Nach 50 Jahren Tischlereigeschichte ist Schluss. Das Morsumer Handwerksunternehmen Polar ist pleite und hat seine Geschäfte in die Hände des Bremer Insolvenzverwalters Edgar Grönda gelegt. Dem Weser-Kurier zufolge ordnete dieser als erste Maßnahme an, vorerst Aufträge aus öffentlicher Hand zu meiden.

Eine Folge dieser befremdlichen Anweisung ist die so genannte Freistellung von 38 der 71 Mitarbeiter. „Das Unternehmen hat Forderungen in Höhe von 6,7 Millionen Euro angesammelt“, sagt Tim Beyer, aus dem Büro des Insolvenzverwalters.

Vor allem Städte und Gemeinden seien dem Handwerksunternehmen noch Geld schuldig für Aufträge, die es in den vergangenen Jahren erledigte. „Polar war in diversen Bundesländern tätig, vor allem in Norddeutschland“, sagt Beyer. Polars Internetseite zeugt von diesen vielseitigen Projekten: Die Firma hat Türen und Fenster für Kindergärten, Schlösser und Wissenschaftszentren in der ganzen Republik gefertigt. Trotz dieser prestigeträchtigen Aufträge ist das Unternehmen ein Exempel dafür, wie zahlungsunwillige Kommunen Handwerksbetrieben schaden.

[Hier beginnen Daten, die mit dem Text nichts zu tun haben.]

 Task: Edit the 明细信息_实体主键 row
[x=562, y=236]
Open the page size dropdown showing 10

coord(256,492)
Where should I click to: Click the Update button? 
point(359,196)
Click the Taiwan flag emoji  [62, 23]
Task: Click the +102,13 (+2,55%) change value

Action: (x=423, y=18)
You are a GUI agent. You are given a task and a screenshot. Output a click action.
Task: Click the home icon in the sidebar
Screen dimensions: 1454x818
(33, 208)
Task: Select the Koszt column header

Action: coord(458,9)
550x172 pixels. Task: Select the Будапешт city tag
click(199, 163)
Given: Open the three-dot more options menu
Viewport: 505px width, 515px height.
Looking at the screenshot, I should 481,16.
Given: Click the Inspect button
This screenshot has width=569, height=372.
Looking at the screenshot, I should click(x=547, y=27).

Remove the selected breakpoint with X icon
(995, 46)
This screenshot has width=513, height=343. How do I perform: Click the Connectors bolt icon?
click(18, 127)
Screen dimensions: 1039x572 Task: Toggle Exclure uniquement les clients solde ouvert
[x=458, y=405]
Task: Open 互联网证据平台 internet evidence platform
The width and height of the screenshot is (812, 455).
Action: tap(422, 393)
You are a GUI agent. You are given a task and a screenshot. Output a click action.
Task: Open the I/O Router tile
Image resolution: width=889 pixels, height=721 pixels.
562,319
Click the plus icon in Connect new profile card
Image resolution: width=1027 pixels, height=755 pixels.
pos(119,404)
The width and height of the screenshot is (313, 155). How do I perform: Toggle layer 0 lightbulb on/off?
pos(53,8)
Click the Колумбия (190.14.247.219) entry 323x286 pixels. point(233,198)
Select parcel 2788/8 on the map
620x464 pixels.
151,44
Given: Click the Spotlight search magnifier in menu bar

Ob die Forderungen in Millionenhöhe berechtigt sind, werde noch überprüft, sagt Beyer. Trotzdem hat er festgestellt, dass Kommunen tendenziell langsamer bezahlen als private Auftraggeber. Die Leidtragenden seien dann oftmals mittelständische Unternehmen wie das Fenster- und Türenwerk aus Morsum.

Für Wolfgang Hintz, den Geschäftsführer der Vereinigung der Handwerkskammern Niedersachsens (VHN), sind aber nicht nur verspätete Zahlungen der Kommunen problematisch. „Ein sehr beliebtes Mittel ist es, Mängel geltend zu machen, um nicht zu zahlen“, sagt Hintz. Denn wie private Auftraggeber seien auch Kommunen nicht selten „knapp bei Kasse“. Als Resultat würden Zahlungen oft erst kurz vor Ablauf der vereinbarten Frist geleistet.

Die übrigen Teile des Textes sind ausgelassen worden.